> _What needs to be done_: Please render the records from the line that contains "Where should I click to: Click the dark" up to and including the line that contains "Where should I click to: Click the blue" as a Markdown table with the columns Row and Line, numbering each row and skipping blank lines. Leave the pictures out of the table.

[start of Records provided]

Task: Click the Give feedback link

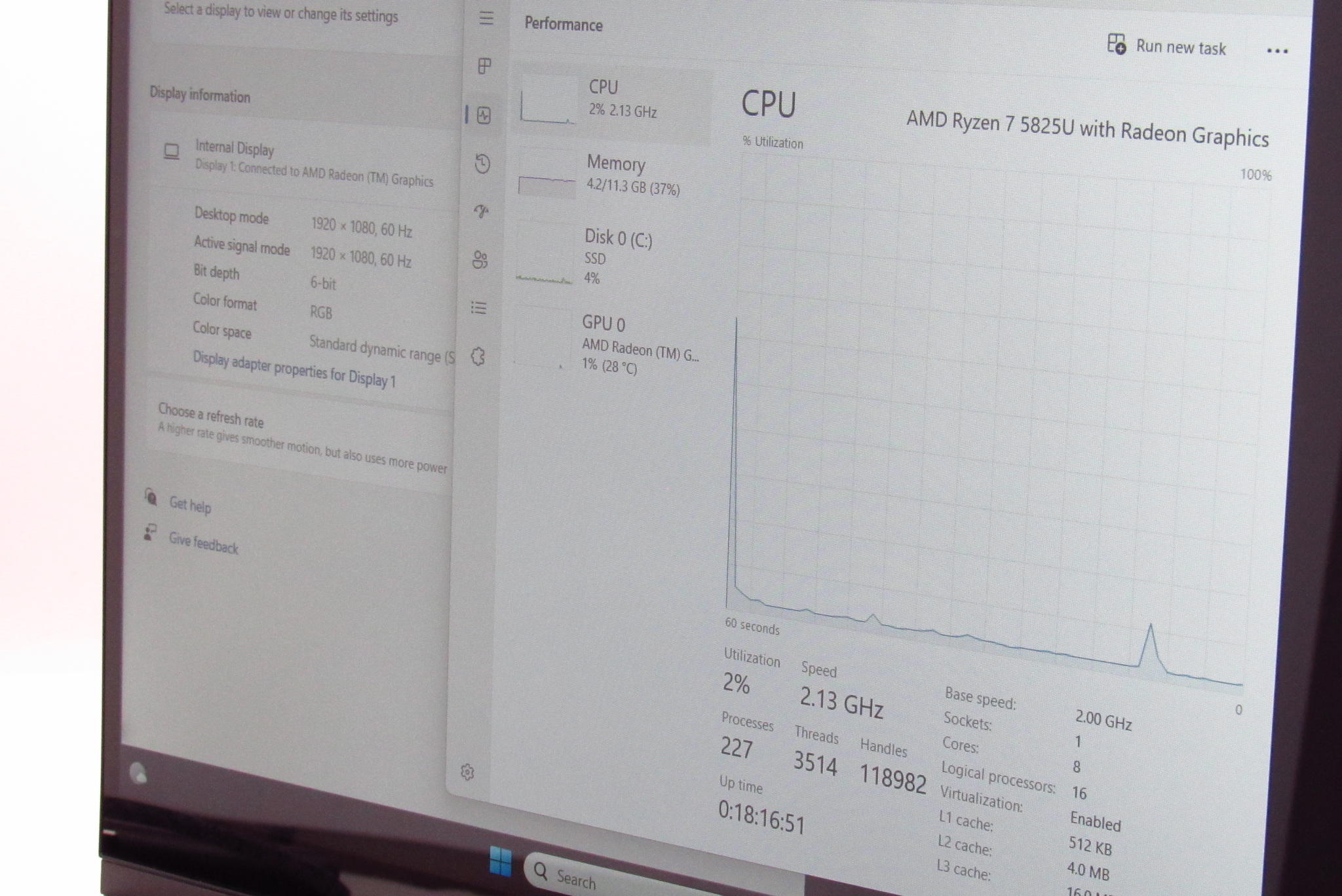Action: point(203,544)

[end of Records provided]
[start of Records provided]

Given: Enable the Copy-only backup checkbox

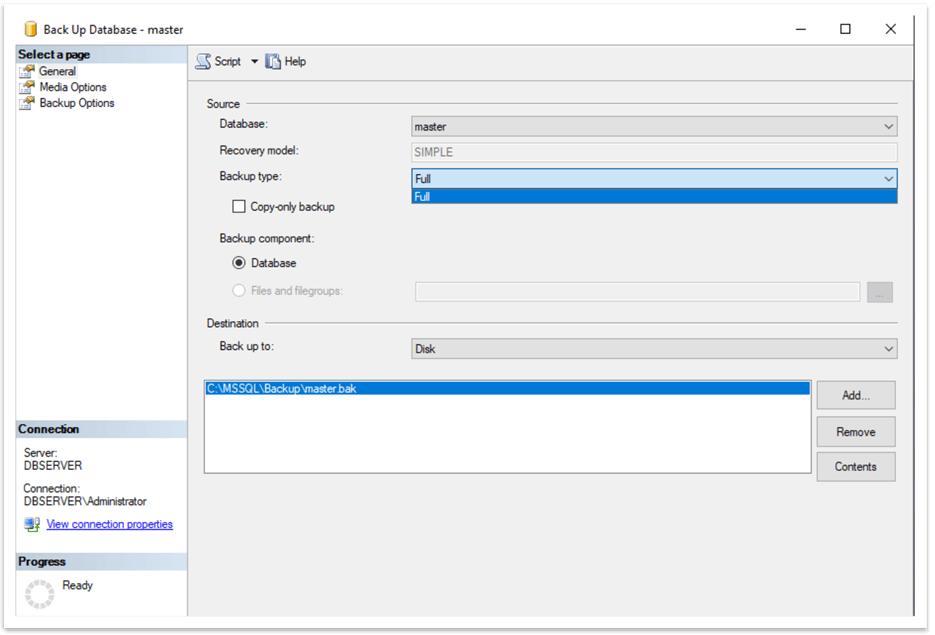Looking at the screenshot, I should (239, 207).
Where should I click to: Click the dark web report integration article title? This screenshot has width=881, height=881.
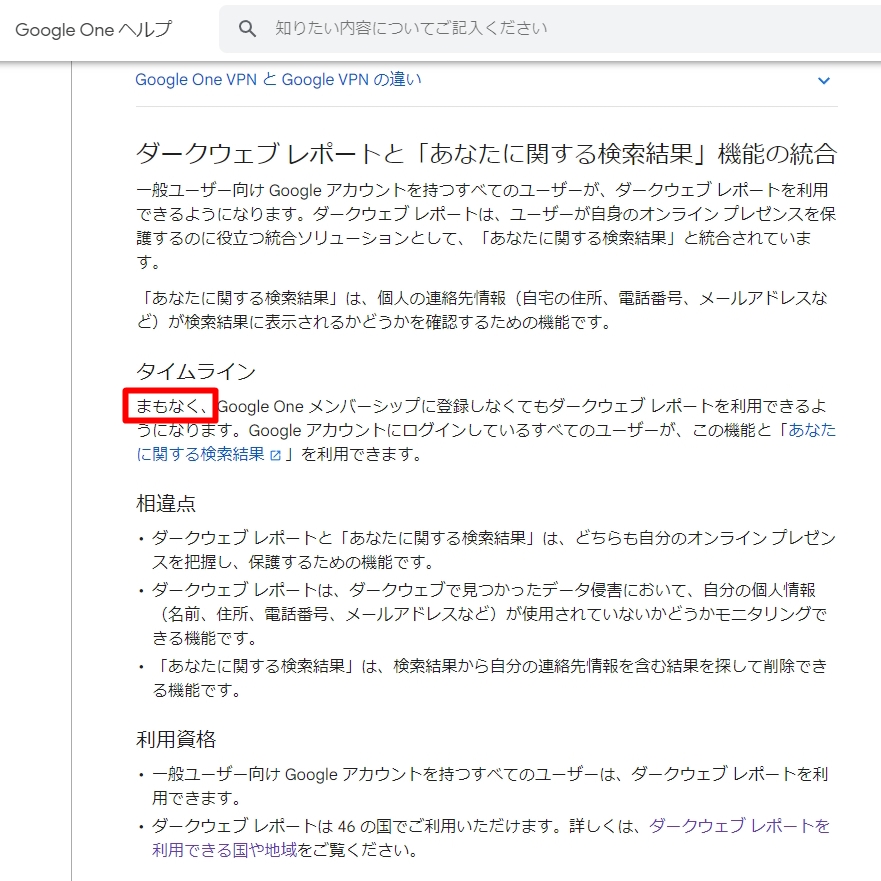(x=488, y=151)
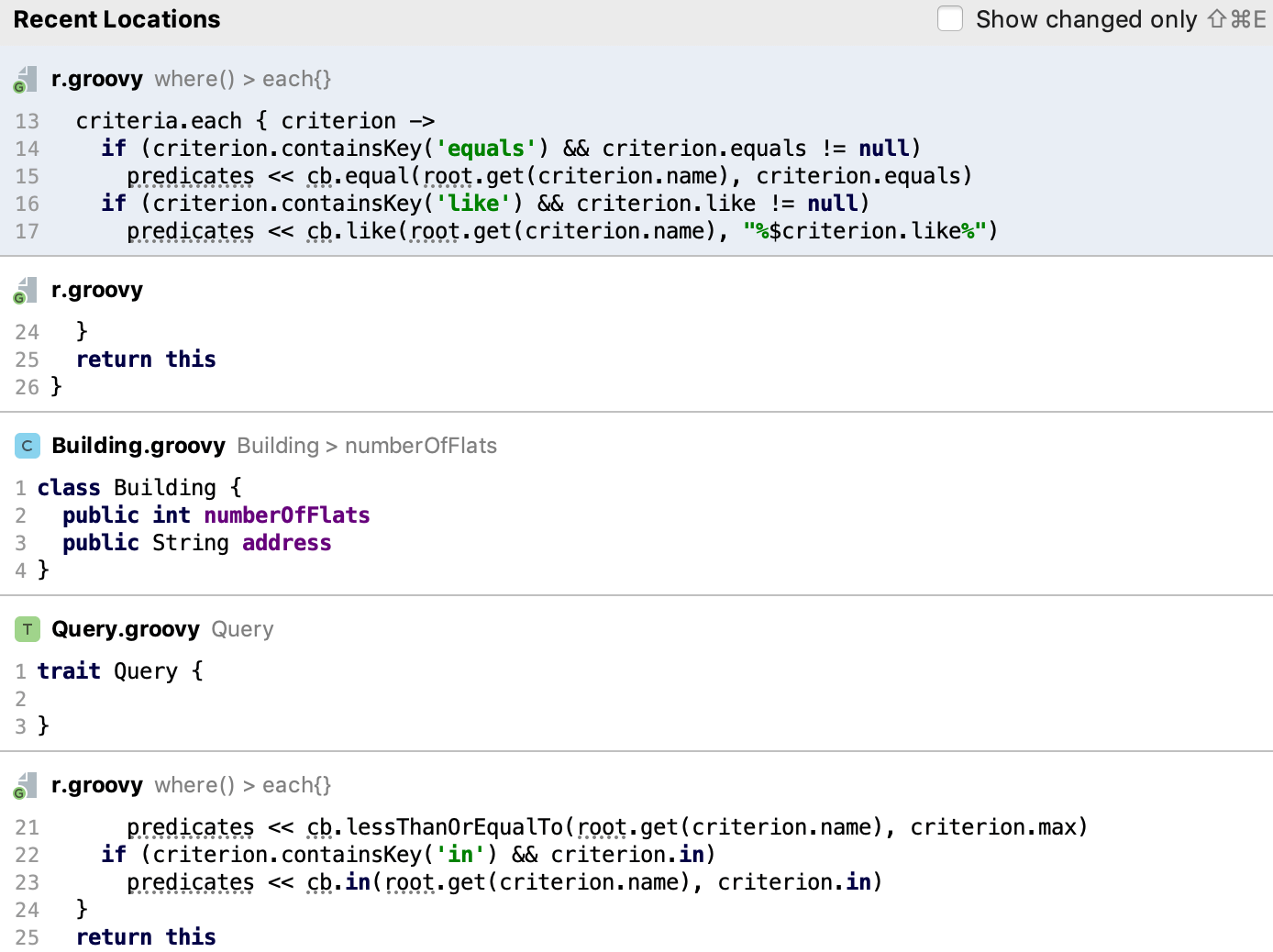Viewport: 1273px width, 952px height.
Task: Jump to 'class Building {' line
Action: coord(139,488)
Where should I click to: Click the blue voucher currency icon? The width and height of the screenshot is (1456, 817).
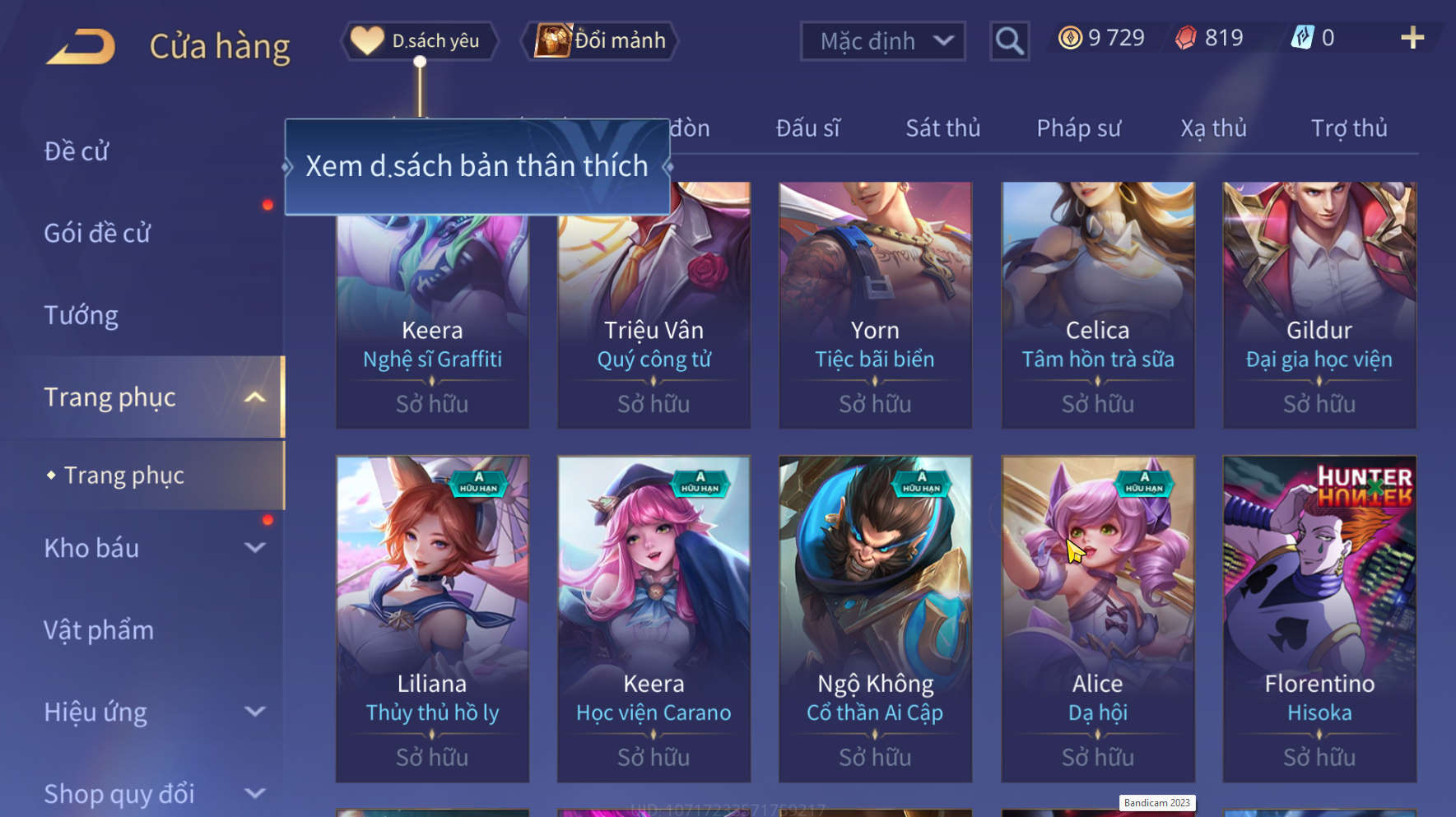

[end of Records provided]

> _Solved problem_:
| Row | Line |
|---|---|
| 1 | Where should I click to: Click the dark web report integration article title? This screenshot has width=881, height=881. |
| 2 | (x=488, y=151) |
| 3 | Viewport: 1273px width, 952px height. |
| 4 | Task: Jump to 'class Building {' line |
| 5 | Action: coord(139,488) |
| 6 | Where should I click to: Click the blue voucher currency icon? The width and height of the screenshot is (1456, 817). |